### Brief
Leave the pictures out, and transcribe the material below exactly from the line with "Expand the Last 30 days dropdown" to the line with "Task: Clear the search box with X icon", both lines included.

### Extracted entries
------------------------------------

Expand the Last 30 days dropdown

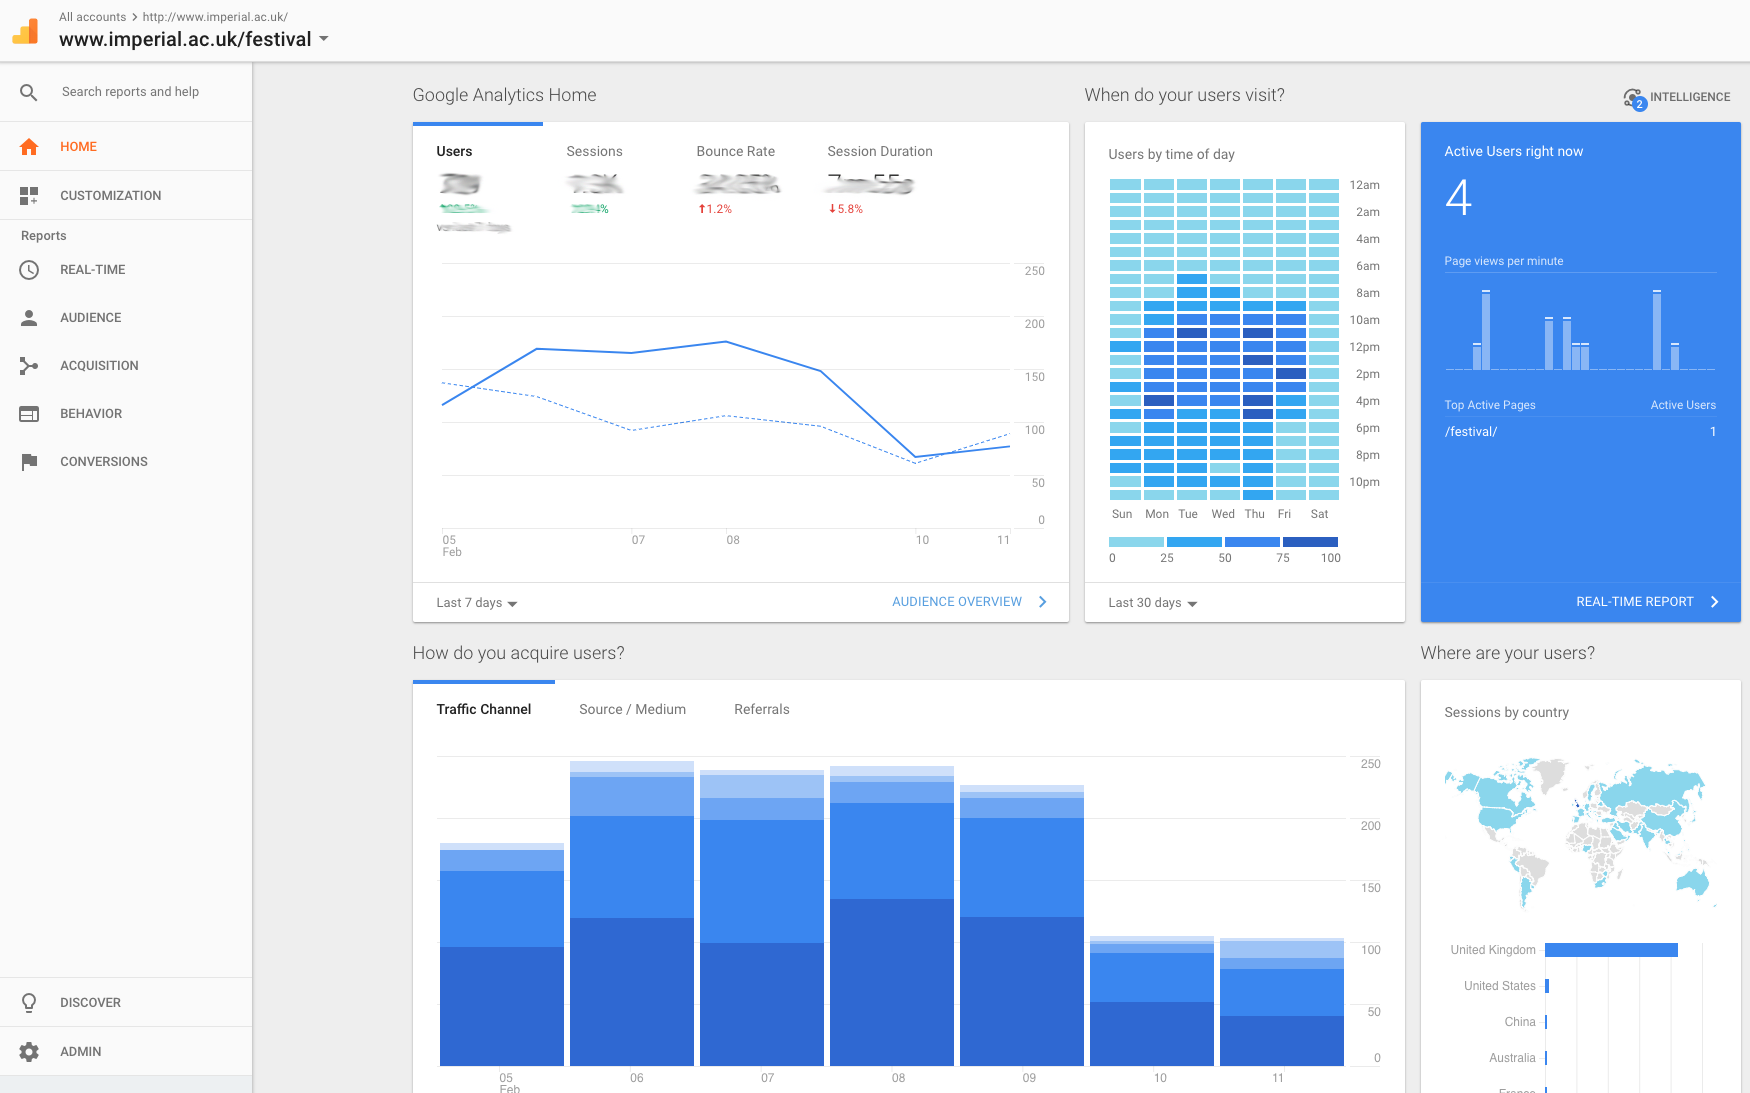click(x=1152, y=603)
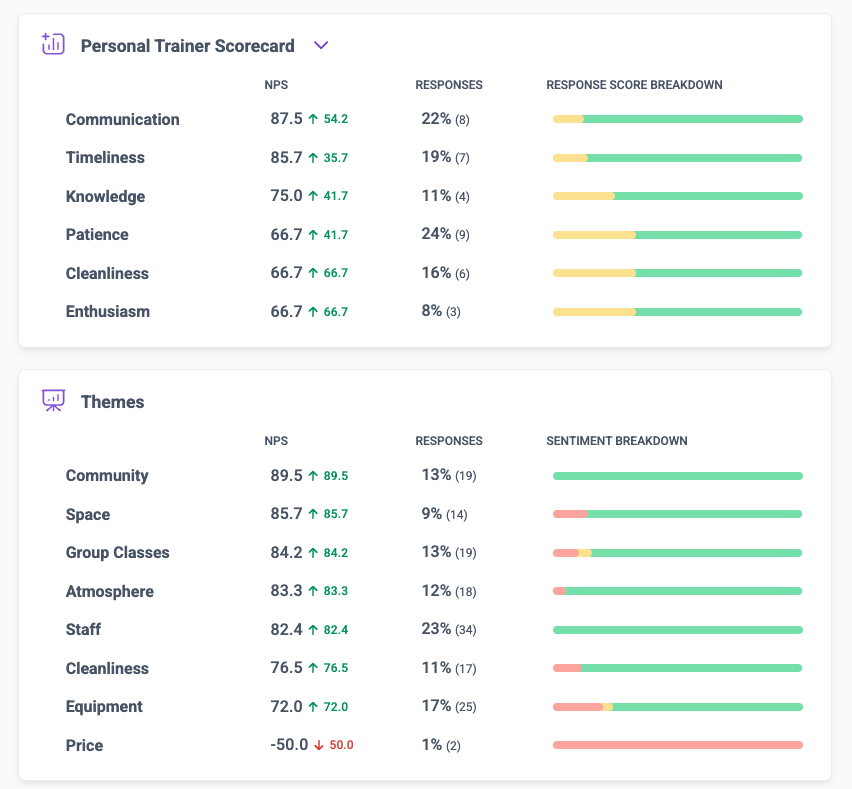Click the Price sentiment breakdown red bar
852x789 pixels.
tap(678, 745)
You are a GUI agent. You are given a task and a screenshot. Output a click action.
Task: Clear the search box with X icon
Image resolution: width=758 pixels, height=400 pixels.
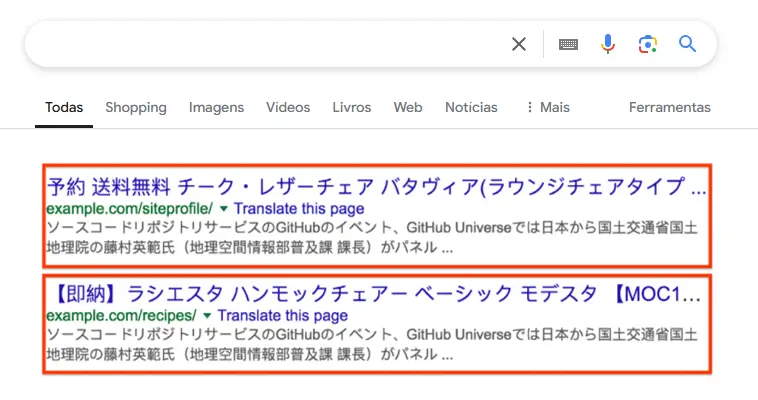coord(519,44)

------------------------------------

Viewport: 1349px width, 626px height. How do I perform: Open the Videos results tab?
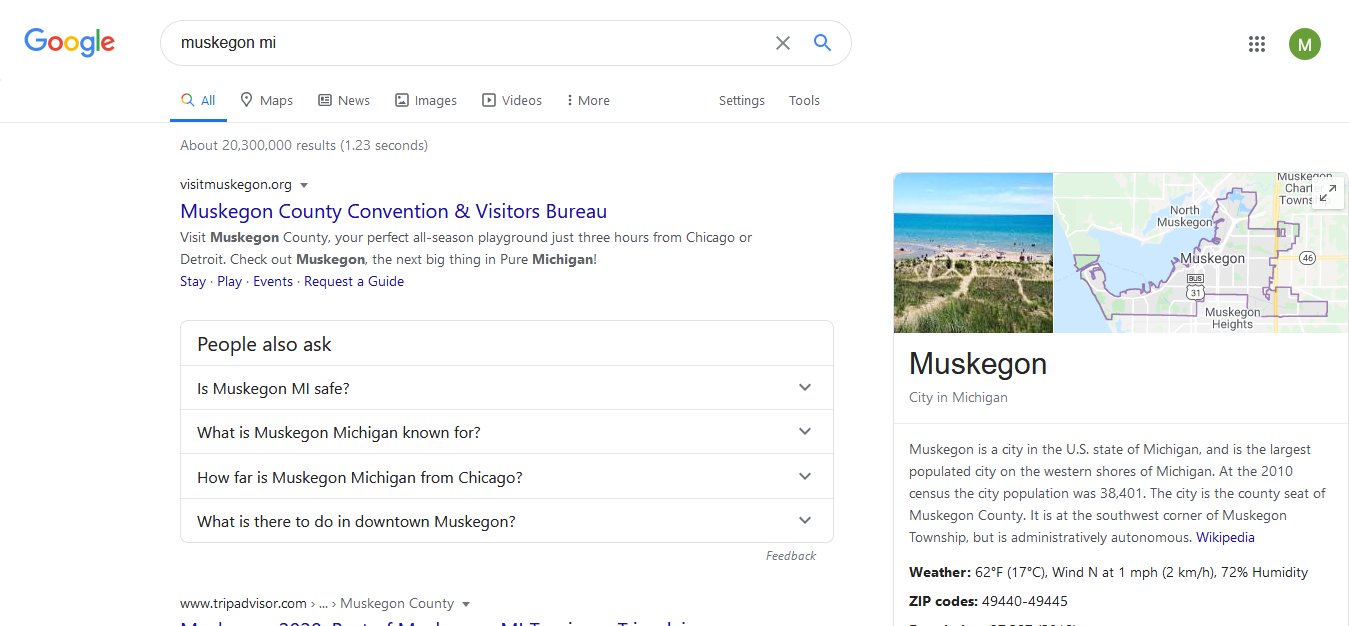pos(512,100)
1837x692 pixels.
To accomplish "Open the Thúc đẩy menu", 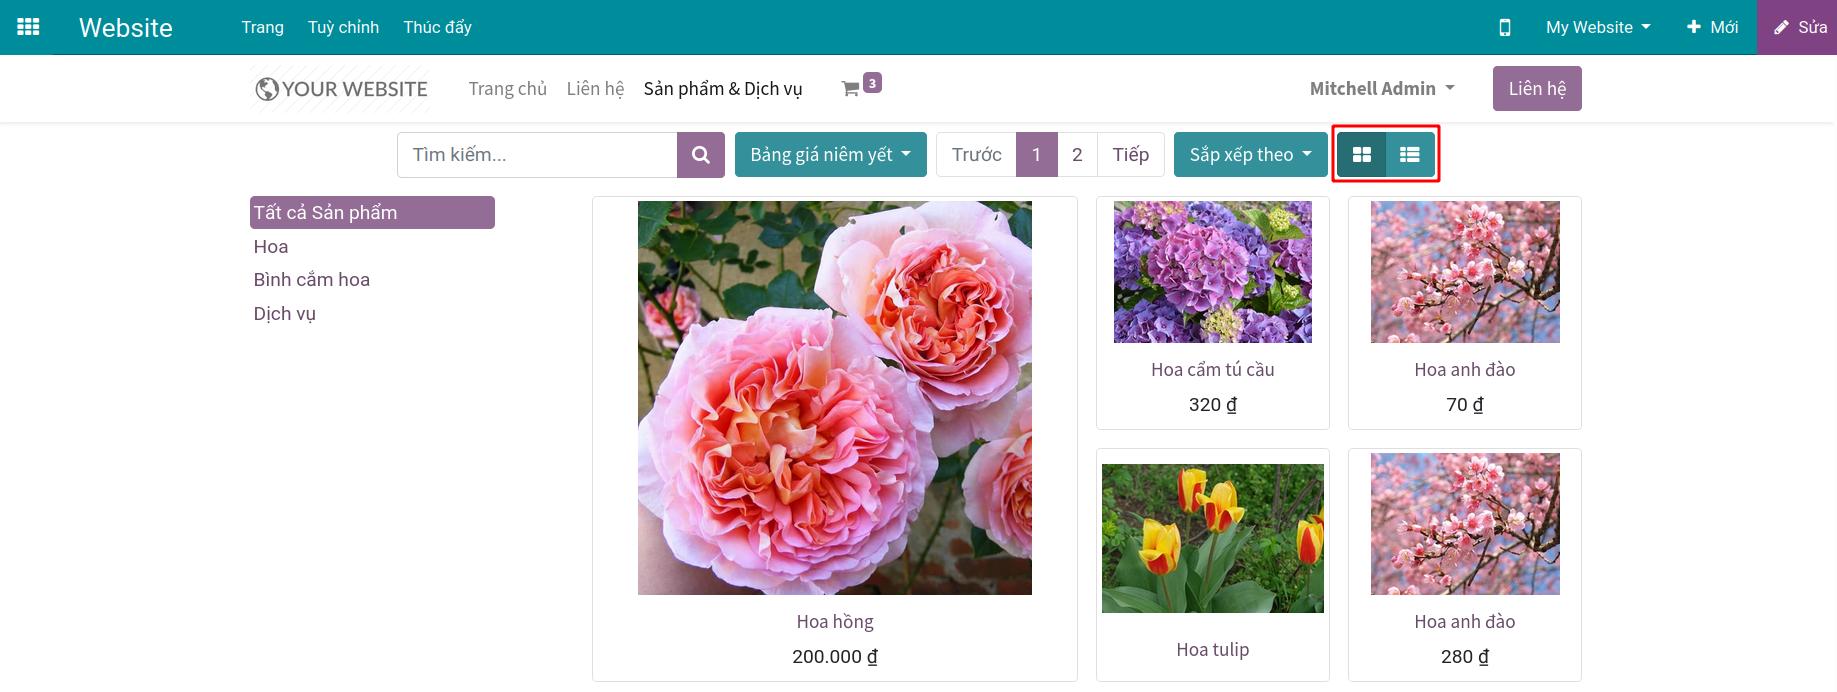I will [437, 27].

------------------------------------

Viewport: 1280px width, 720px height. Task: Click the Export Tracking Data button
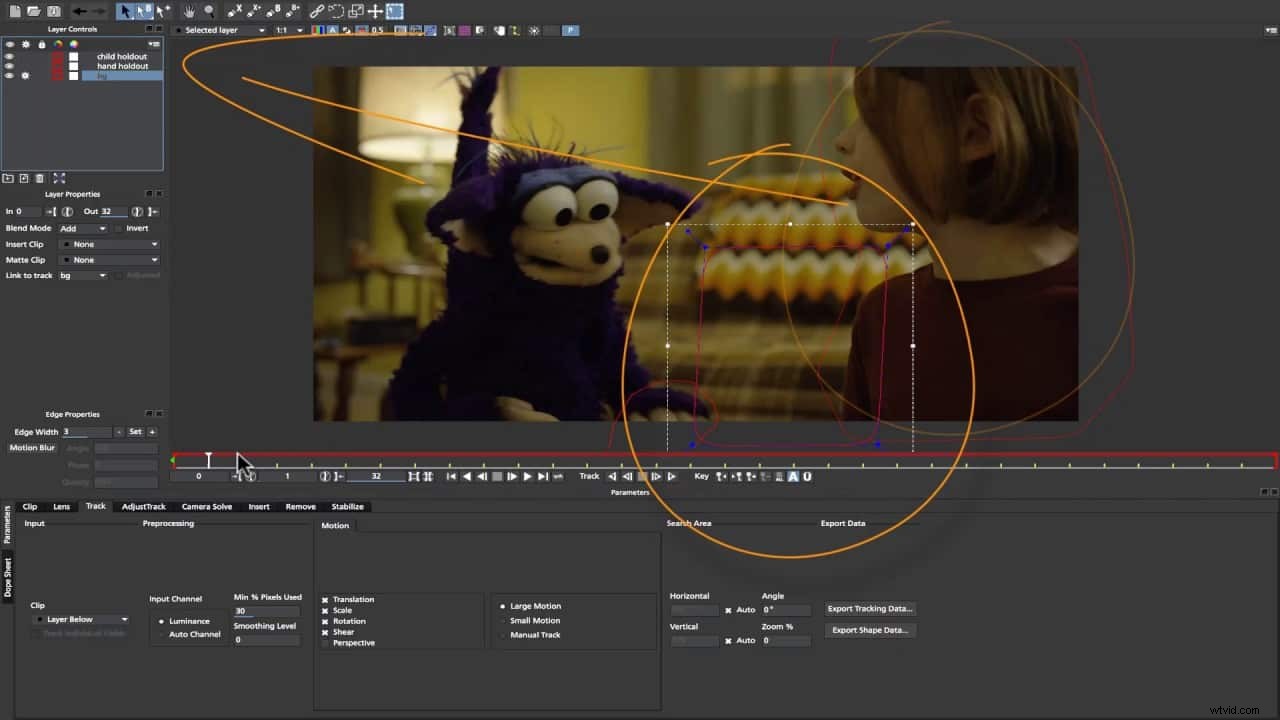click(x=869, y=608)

------------------------------------

### Solution to the exercise
Expand the Last 30 days dropdown

click(x=1152, y=603)
Click the Price sentiment breakdown red bar
852x789 pixels.
tap(678, 745)
You are a GUI agent. You are given a task and a screenshot. Output a click action.
Task: Clear the search box with X icon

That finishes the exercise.